The 2008 AP story about the Florida and South Carolina billboards included a statement from King's son, Martin Luther King III: "It is disingenuous to imply that my father was a Republican. He never endorsed any presidential candidate, and there is certainly no evidence that he ever even voted for a Republican. It is even more outrageous to suggest that he would support the Republican Party of today, which has spent so much time and effort trying to suppress African American votes in Florida and many other states."
Friends and associates of Martin Luther King Jr. also objected. The AP article says that the Rev. Joseph Lowery, who co-founded the Southern Christian Leadership Conference with King, "said there is no reason why anyone would think King was a Republican." Lowery told the AP that King almost certainly voted for Kennedy and that the only time he openly talked about politics was when he criticized Goldwater in 1964.
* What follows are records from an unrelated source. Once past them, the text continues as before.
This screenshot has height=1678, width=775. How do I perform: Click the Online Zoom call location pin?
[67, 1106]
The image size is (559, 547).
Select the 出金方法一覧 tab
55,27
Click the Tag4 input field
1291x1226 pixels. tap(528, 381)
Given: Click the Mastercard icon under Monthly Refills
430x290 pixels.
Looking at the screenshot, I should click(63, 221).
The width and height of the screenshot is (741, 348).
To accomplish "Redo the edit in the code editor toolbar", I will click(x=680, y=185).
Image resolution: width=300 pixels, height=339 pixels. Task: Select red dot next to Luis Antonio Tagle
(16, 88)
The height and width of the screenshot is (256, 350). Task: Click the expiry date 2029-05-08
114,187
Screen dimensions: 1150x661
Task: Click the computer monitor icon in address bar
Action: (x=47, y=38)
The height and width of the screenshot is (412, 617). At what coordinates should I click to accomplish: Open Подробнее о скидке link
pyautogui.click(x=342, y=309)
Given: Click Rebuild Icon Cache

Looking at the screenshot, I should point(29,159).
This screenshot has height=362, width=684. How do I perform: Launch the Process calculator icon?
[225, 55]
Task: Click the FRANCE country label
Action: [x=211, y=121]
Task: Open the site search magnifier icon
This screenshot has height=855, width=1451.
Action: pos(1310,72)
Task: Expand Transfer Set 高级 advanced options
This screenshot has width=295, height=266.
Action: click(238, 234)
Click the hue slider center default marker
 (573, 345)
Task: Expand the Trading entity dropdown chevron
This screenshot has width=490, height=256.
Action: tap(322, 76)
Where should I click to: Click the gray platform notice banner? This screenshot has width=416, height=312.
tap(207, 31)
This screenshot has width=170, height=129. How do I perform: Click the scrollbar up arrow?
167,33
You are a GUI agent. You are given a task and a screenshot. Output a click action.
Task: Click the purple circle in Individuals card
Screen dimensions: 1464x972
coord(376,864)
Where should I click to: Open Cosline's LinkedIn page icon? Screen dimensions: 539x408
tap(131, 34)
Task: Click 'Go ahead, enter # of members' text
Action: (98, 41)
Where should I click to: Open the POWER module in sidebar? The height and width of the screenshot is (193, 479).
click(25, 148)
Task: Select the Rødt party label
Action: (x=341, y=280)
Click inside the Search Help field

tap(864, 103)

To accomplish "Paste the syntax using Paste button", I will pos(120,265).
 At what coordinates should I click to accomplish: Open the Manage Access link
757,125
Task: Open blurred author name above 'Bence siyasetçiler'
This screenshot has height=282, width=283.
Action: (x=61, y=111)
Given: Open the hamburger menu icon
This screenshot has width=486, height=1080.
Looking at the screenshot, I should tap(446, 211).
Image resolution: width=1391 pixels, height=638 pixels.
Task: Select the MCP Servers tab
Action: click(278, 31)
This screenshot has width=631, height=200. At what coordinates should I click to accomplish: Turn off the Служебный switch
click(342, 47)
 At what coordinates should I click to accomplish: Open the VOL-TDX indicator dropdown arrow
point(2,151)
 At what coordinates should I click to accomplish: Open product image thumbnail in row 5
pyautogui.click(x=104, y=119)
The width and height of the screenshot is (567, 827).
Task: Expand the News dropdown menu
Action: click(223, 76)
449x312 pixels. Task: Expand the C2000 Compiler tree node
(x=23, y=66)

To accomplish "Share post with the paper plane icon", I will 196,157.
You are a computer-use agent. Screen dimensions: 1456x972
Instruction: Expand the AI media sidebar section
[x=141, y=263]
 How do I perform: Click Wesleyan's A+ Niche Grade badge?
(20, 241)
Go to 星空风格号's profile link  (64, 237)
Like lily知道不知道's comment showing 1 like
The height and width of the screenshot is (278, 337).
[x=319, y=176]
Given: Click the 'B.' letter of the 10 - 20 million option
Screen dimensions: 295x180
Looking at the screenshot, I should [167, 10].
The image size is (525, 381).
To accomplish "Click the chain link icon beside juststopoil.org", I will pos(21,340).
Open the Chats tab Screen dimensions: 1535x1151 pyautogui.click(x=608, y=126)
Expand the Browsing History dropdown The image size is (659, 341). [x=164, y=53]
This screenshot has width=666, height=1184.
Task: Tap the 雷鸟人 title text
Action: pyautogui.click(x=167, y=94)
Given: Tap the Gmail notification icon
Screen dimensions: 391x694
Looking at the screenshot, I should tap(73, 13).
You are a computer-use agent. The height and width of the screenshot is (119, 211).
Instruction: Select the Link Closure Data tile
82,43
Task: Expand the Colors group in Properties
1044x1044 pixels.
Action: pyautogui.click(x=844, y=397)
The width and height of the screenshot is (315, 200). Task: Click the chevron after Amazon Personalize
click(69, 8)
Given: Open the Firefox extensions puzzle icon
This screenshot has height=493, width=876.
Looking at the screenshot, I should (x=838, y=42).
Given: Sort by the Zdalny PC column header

The story quotes Lowery as saying: "That was not the Martin I know, and I don't think they can substantiate that by any shape, form or fashion. It's purely propaganda and poppycock. ... Even if he was, he would have nothing to do with what the Republican Party stands for today."
Finally, we checked with political experts in the states where King spent most of his adulthood. Charles Bullock, a political science professor at the University of Georgia, said King "didn't die a Republican." But Bullock speculated that King could have been Republican in his youth when Southern Democrats were intensely segregationist. William Stewart, a political scientist at the University of Alabama, said that if King was a Republican, he kept it a secret. King focused on civil rights, Stewart said, and "partisan politics wasn't relevant."
Upshot: Raging Elephants points to a King family member whose declaration lends support for its claim that King was a Republican: his niece Alveda. We didn't divine how she reached that conclusion. Another King relative, his son, disagrees, as do respected academic experts and former King associates and friends. The record shows that as a civil rights leader, King avoided partisan identification.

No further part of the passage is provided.